Now my interest in this comes two fold, one for personal reasons and one for a reflection on the excesses of democracy.
|Luis in tears|
And thus we reach a discussion on democracy's excesses.
One thing that has happened to me over the last few years is that I have stopped caring much about issues such as saving the whales to gay rights because simply in Venezuela my basic rights are increasingly threatened or suppressed. For example, I cannot watch the TV I want, read the newspapers as I would please, express my opinions as I see fit, while my choice of religion could be questioned. I cannot travel with my hard earned money wherever I please. I am not sure my vote is counted as it should and if I find myself in court against the government I know that the odds are totally stacked against my cause. I must confine myself at home because walking the dog could be dangerous, and even my home looks less and less as a safe refuge because my blogging activities could bring me someday an unexpected search by the intelligence police, or a strange burglary that makes me miss only my computers. My property is not respected by the increasing number of thugs that assault me on the streets or in governmental offices, and I cannot allow myself not to worry about my business that can be taken away whenever the president decides to take it away from me, without even a due procedure and compensation if it refers to the land I might own. When I think about these things what should I care if my long time partner and I can ever get married under Venezuelan law? What for? What could we enjoy that we cannot enjoy already in the few notches of normal life still left for us in Venezuela? What kind of life can we enjoy when one's job as a public employee is under constant threat and the other freedom, properties and business could fall at any time?
A point difficult to bring across to my US friends who still can afford to discuss mundane matters such as ways to tax and spend, something that has completely disappeared of our radar down here.
What happens to Venezuela is in a worse way what happened in California where a democracy excesses could make legal a form of discrimination. And it is made much, much worse in Venezuela than it needs to be because in California and the US at least some of these excesses can be overturned by judges who have the courage to make real democracy advance. Or how many more years would Blacks have had to wait for full civil rights and mixed marriage if the issue had been left strictly in the hand of the voters? Here in Venezuela judges now go even farther than Chavez's regime by proposing that separation of powers is an outdated concept that the 'revolution' should overcome as soon as possible.

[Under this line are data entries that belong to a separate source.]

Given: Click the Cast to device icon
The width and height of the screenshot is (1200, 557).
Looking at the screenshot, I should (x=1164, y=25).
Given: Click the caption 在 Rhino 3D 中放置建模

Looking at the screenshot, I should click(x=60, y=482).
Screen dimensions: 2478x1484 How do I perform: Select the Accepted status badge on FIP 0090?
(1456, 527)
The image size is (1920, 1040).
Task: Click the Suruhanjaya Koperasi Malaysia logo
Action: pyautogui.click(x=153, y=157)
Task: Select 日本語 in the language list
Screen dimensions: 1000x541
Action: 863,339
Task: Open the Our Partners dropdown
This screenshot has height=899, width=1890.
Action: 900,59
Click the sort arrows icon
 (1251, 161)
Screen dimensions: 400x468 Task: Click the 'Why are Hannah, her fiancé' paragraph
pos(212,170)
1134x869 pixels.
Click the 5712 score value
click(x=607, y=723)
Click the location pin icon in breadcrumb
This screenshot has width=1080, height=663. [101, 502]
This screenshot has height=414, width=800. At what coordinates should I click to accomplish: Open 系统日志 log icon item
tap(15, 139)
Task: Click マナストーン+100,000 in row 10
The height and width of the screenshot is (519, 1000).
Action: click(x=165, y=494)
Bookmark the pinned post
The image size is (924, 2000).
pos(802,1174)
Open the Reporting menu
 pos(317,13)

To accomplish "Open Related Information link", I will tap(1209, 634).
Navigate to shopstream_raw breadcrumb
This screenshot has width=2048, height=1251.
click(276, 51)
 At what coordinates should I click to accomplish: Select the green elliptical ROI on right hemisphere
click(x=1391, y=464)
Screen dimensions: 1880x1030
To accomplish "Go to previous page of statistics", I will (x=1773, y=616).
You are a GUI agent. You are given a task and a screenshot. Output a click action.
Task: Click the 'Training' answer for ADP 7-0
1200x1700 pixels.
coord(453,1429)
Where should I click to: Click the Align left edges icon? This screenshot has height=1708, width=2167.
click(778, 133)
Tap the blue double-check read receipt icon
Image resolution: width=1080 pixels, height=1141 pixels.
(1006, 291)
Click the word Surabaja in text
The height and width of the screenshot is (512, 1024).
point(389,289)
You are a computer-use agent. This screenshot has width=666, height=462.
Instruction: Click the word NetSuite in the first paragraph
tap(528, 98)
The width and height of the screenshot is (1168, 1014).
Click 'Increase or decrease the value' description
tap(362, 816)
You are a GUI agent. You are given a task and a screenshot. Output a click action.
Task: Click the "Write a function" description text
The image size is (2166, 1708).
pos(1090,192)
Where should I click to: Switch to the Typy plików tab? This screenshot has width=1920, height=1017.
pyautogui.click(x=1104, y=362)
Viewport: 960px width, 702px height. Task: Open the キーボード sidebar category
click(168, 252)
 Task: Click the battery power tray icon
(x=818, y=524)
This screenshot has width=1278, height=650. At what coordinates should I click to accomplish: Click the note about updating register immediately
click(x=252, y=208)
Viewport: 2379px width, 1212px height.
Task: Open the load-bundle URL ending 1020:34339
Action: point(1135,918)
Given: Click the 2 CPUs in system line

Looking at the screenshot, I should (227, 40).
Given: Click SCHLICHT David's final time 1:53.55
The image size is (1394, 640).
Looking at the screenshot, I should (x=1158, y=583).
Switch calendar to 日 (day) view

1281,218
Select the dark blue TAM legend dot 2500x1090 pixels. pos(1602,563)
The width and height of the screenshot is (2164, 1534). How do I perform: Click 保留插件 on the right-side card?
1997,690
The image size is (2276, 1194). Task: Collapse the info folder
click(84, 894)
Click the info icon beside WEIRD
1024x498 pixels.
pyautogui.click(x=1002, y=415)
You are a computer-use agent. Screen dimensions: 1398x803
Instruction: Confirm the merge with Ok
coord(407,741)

The reality of Venezuela is that an electoral majority, not even a people's majority, just a mere electoral majority has been able to impose a system whose initial objective was to redress errors from the past but that became instead a system designed to perpetuate in power a rather small group of people at the expense of the rest of the country. In Venezuela today a cast of military and bureaucrats are those that own all power and can loot the country at will. This group represents at best a few thousand of people, maybe a hundred of thousand, but they control all levers of power and have created all sorts of laws that allow them to actively discriminate against those who cross their path, limiting their civil rights, their property rights and even their private rights.
The clearest example was reminded to us this week with the death of Luis Tascon, the infamous representative who put in his web page the names of all of those who signed against Chavez in the 2004 recall election. In diverse panegyrics we can read some of the victims going as far as to say that it was not really totally his fault, that he never even intended that list to become the active tool of discrimination it became. This is of course absolute crap: Tascon never apologized or even showed some credible regret for even the possibility that his list might have given the idea of the Maisanta tool, a perfected CD who barred from public jobs and contracts any one suspect of not supporting Chavez 100%, even though most tax payers were already probably anti Chavez. And even when he went back to the last opposition media left, Globovision, once he started criticizing some practices of chavismo, without ever breaking up fully with Chavez, the hosts of Buenas Noches received him as if nothing when he should have been banned from any civil society until a written mea culpa was made available. Tascon was as guilty as Chavez or the many offices heads that used the Lista Tascon and its derivatives since 2004 to purge public administration and deny civil rights such as obtaining a mere passport. As far as I am concerned he can rot in hell and I find it a poetic justice that he died of colon cancer after having fucked millions of Venezuelans.
I do not intend to sound vengeful, I am not. But I have lost the ability to tolerate hypocrisy and I certainly can blame chavismo for that as they have raised hypocrisy to the cruelest of art's form. Things need to be told as they are and for me that anti gay marriage protester in front of San Francisco whose placard read that a judge cheated on God is in the same hypocrisy league as National Assembly chair Cilia Flores when she rushes through parliament unconstitutional, undemocratic and discriminatory laws because in her own view they will promote popular power when in fact they centralize all in the hands of Chavez. But each and everyone of the actions they take is designed to maintain a group of people below their own position, outside of their conception of life and the world, subjected, cornered, and eventually erased when the time is right.
We should never forget that democracy is the best and worst of political systems and that with the increasing role of the media the worst of democracy is finding it easier to show its ugly head: legal mob rule.